Collection d'armes. Ce lundi après-midi, Séverine reçoit un coup de fil de son fils, passager du car à destination de Ranspach. «Maman, il y a eu une explosion, viens me chercher.» Elle quitte immédiatement son travail. «J'ai été rappelée par le collège, ils m'ont dit de ne pas m'in quiéter mais mon fils m'a à nouveau téléphoné et demandé de venir tout de suite… J'ai foncé.» Elle donne l'alerte à d'autres parents, et restera «enfermée au collège avec [son] fils jusqu'à 21 h 30 pour les besoins de l'enquête».

Une gamine envoie un message à son père, elle ne comprend pas pourquoi elle aperçoit par la fenêtre de sa classe un corps allongé sur le bitume, sous une bâche. Elle joint une photo au message. Les parents accourent, nombreux. A ce moment-là, le périmètre est bouclé, ils sont dirigés vers le complexe culturel et sportif voisin alors que les enfants sont confinés. C'est la panique. «Il y avait le Samu, les pompiers, des militaires partout. On a cru à un kamikaze dans l'établissement, se souvient Katia, mère d'élève. Le collège nous a rassurés, cela n'avait rien à voir avec les attentats. Puis, le réseau téléphonique a été coupé. On n'avait plus de nouvelles des enfants. Alors, tous, on regardait sur Internet et on a compris que c'était très grave.»

Le collégien, touché dans la partie supérieure du corps, a succombé à ses blessures.

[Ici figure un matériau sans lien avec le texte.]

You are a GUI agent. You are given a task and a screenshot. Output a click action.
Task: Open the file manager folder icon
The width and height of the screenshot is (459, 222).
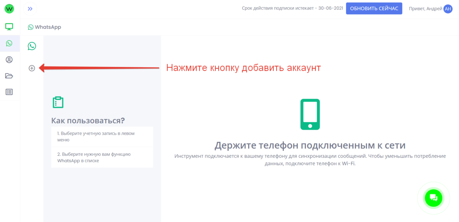pos(9,76)

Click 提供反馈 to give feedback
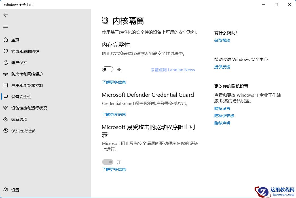(x=222, y=67)
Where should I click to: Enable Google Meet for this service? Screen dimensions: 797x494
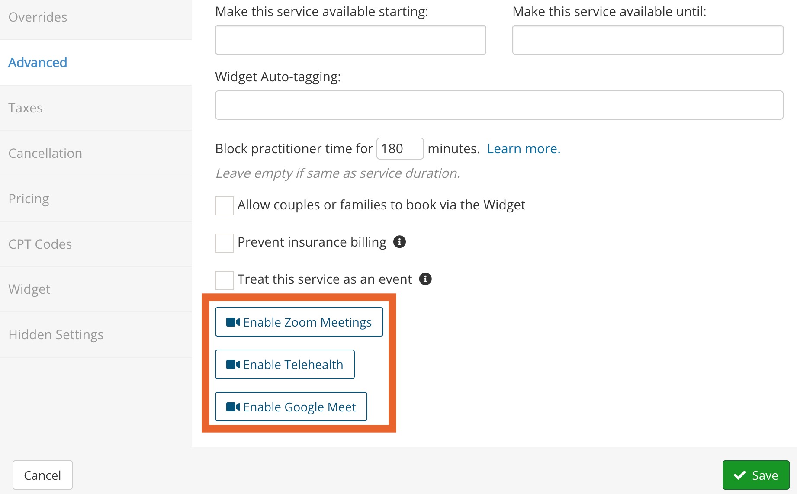click(291, 407)

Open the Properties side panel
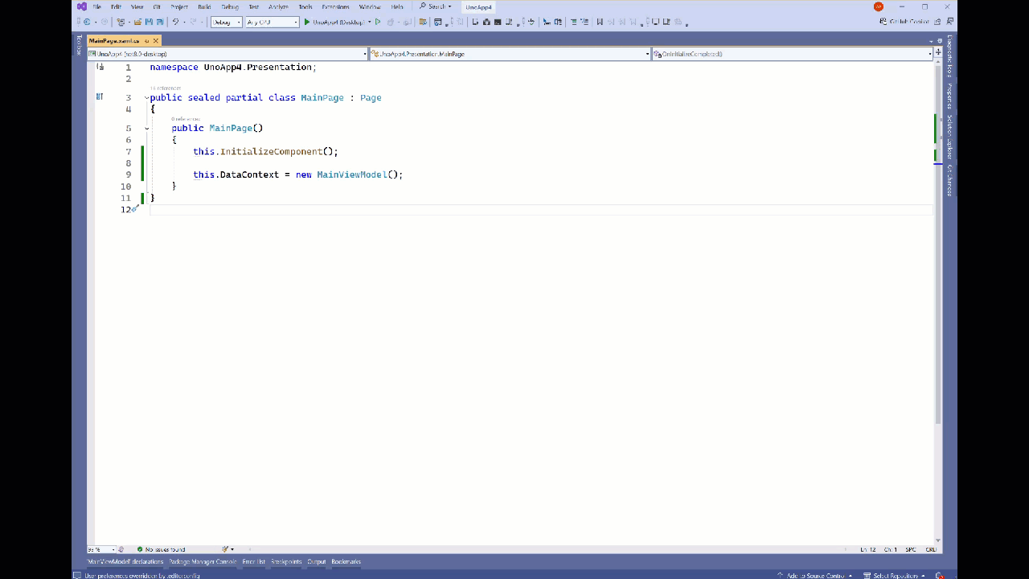click(x=947, y=93)
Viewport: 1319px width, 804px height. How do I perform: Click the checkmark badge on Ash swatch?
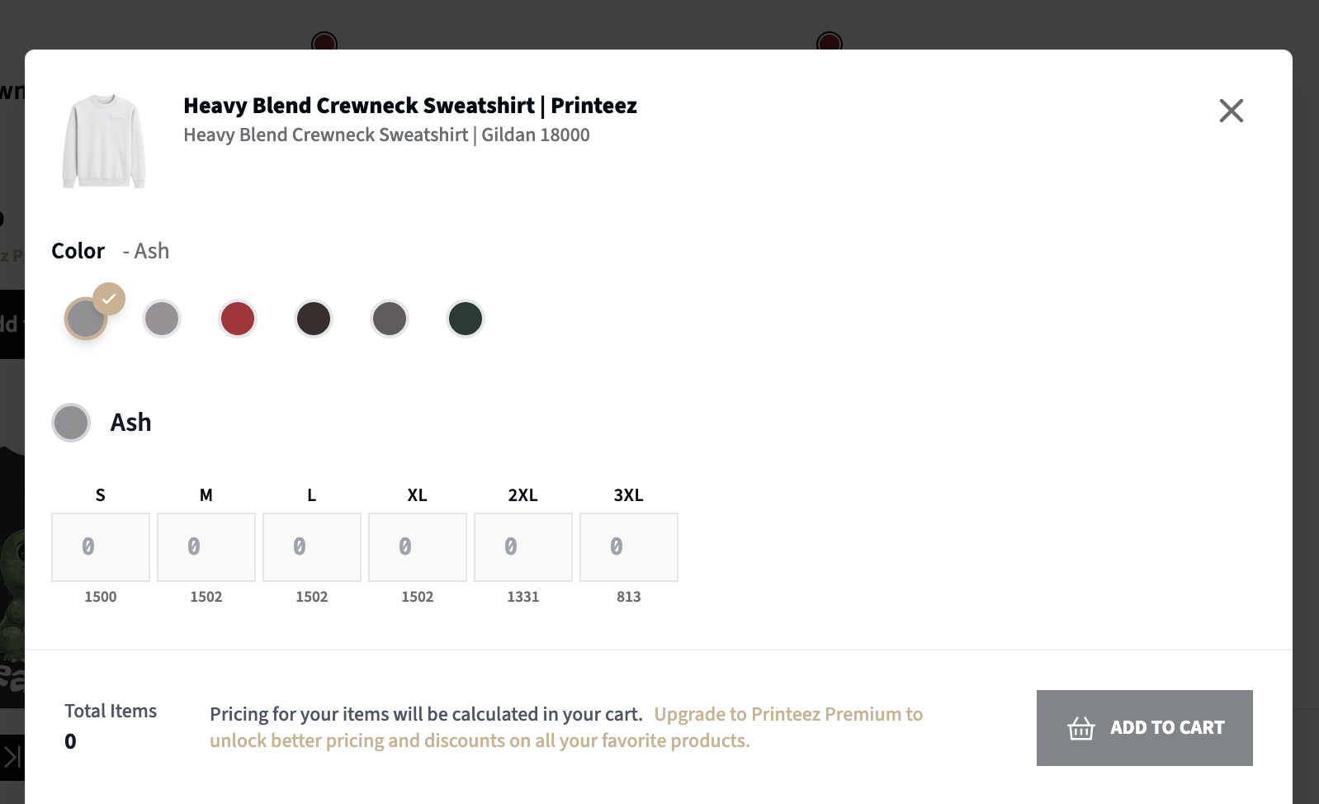109,299
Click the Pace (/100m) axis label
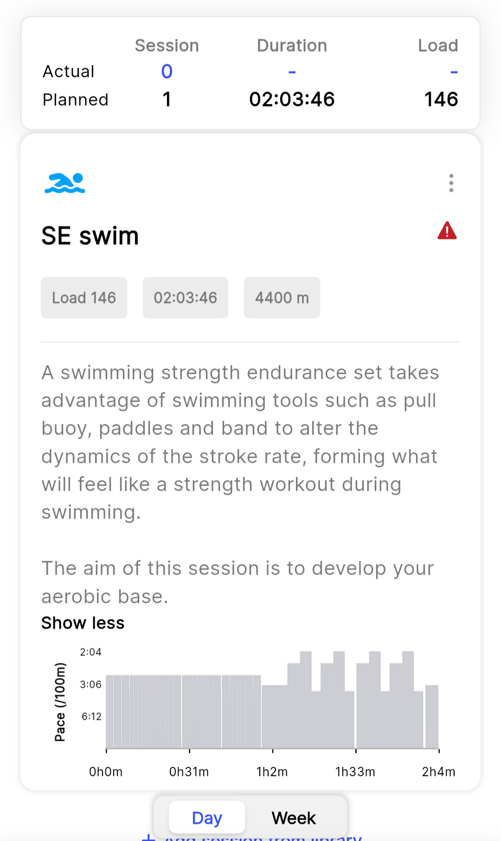 [60, 702]
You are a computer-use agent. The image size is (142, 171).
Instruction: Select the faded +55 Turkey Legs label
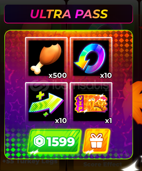tap(30, 161)
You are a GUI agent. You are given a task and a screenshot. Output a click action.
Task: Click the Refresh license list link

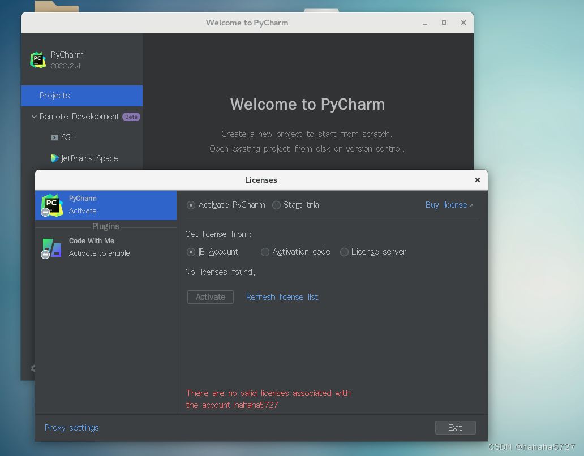282,296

Les gendarmes ont procédé à une fouille des 35 passagers du car. C’est là qu’ils ont retrouvé l’arme. Son détenteur se trouvait toujours en garde à vue, mardi soir. Des recherches balistiques sont en cours pour tenter de savoir si le tir est parti de manière involontaire. Lors de son audition, il aurait affirmé que l’arme venait de la collection de son père. Vaste collection, selon une source proche du dossier, puisque plus de 150 armes de chasse et de tir sportif, ainsi qu’une tonne de munitions, ont été retrouvées lors d’une perquisition chez le père, qui pratiquait le tir en club sportif. Le parquet de Mulhouse refuse désormais de communiquer.

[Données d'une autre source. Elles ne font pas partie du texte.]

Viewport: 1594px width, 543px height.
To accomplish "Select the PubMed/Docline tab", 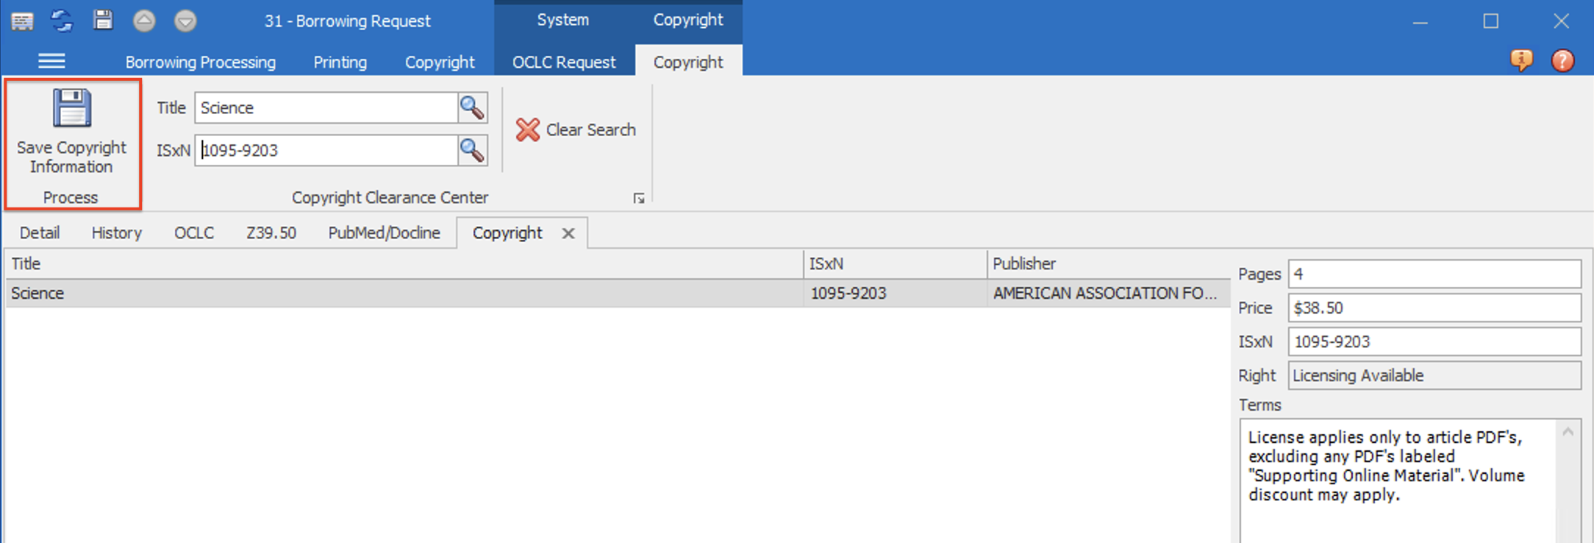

«C'est un drame terrible. L'école doit être un lieu de joie et d'épanouissement pour les élèves et non d'insécurité», commente Patricia Schillinger, sénatrice socialiste et ancienne maire d'Hégenheim. «Les lois ne servent à rien si on ne responsabilise pas les parents. Ils doivent prendre leur place ; on n'apprend pas tout à l'école, poursuit l'élue. Peut-être un rappel à l'ordre est-il nécessaire : on ne laisse pas d'armes à disposition, pas d'alcool, pas d'images violentes… On dialogue, on explique et si c'est trop difficile, on demande de l'aide.»

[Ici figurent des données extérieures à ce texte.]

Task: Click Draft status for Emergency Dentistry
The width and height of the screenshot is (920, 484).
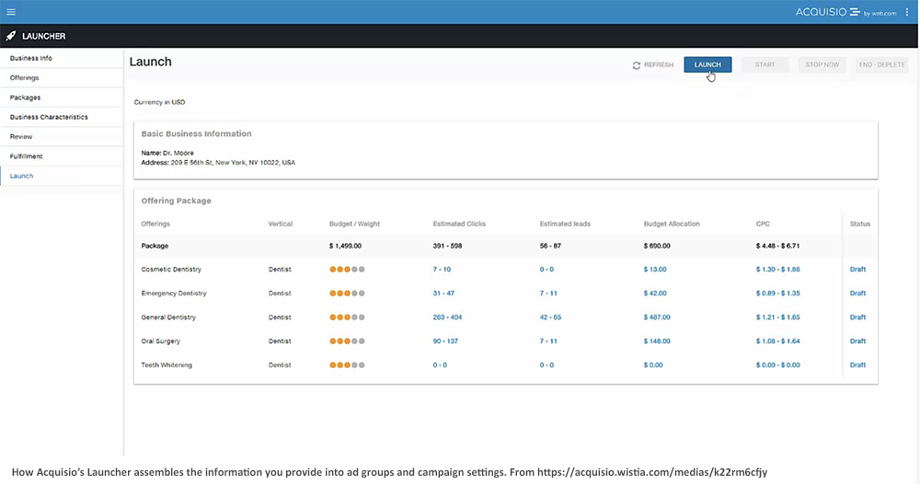Action: 857,294
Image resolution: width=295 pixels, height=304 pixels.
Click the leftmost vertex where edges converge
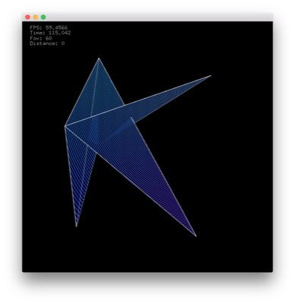click(x=65, y=126)
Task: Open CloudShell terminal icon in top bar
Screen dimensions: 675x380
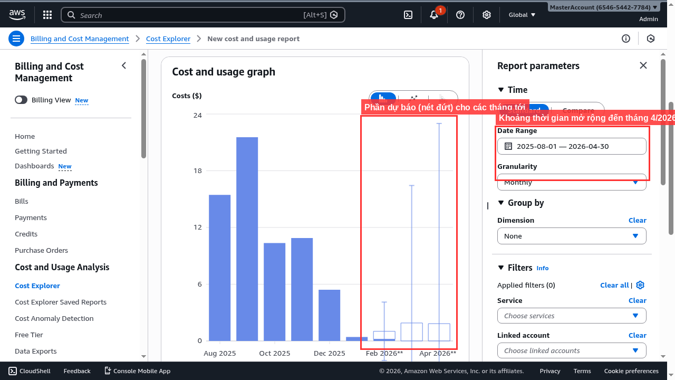Action: (408, 14)
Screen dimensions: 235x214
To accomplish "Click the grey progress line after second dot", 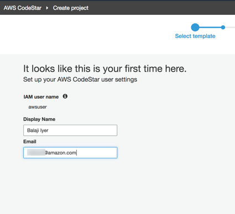I will click(x=230, y=28).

«Bizarre». Des employés du collège ont installé un petit panneau grillagé sur le trottoir, à l'endroit où le garçon a perdu la vie. Ses camarades y accrochent dessins, fleurs, bougies. On y pleure. Des profs filent vite vers leur voiture, le principal du collège ne s'est pas montré. Une inspectrice de l'éducation nationale s'est chargée de l'accueil le matin. Marie, 12 ans, marche dans les pas de sa mère, les yeux au sol. «Je le connaissais de vue. J'étais en cours de sport, dehors, quand ça s'est passé. J'ai entendu une déflagration et je l'ai vu couché par terre… J'ai eu très peur, c'est bizarre que cela arrive ici, je ne sais pas comment réagir.» La jeune fille ne veut pas aller au collège. Lucie, grande blonde au perfecto noir, 15 ans, n'a pas non plus franchi la grille gardée par un surveillant. Elle a «mal à la tête et au ventre». «A 12 ans, on a la vie devant soi… Je suis choquée.»

Une cellule psychologique a été mise en place. Une fillette se cache pour ne pas voir sa mère s'effondrer, en larmes, face à des journalistes. Une maman tient son adolescent par les épaules, murmure parfois quelques mots à son oreille. Il a déposé un oiseau en origami. «On s'associe à la douleur des familles, on pense aux vies brisées, dit sobrement la mère, avant de reprendre. Je connais la famille de l'autre garçon, celui qui a tiré. Une famille bien, un adolescent normal avec ses côtés agréables et désagréables. Il y a un truc qui a dérapé forcément quelque part… Et le climat angoissant n'arrange rien.»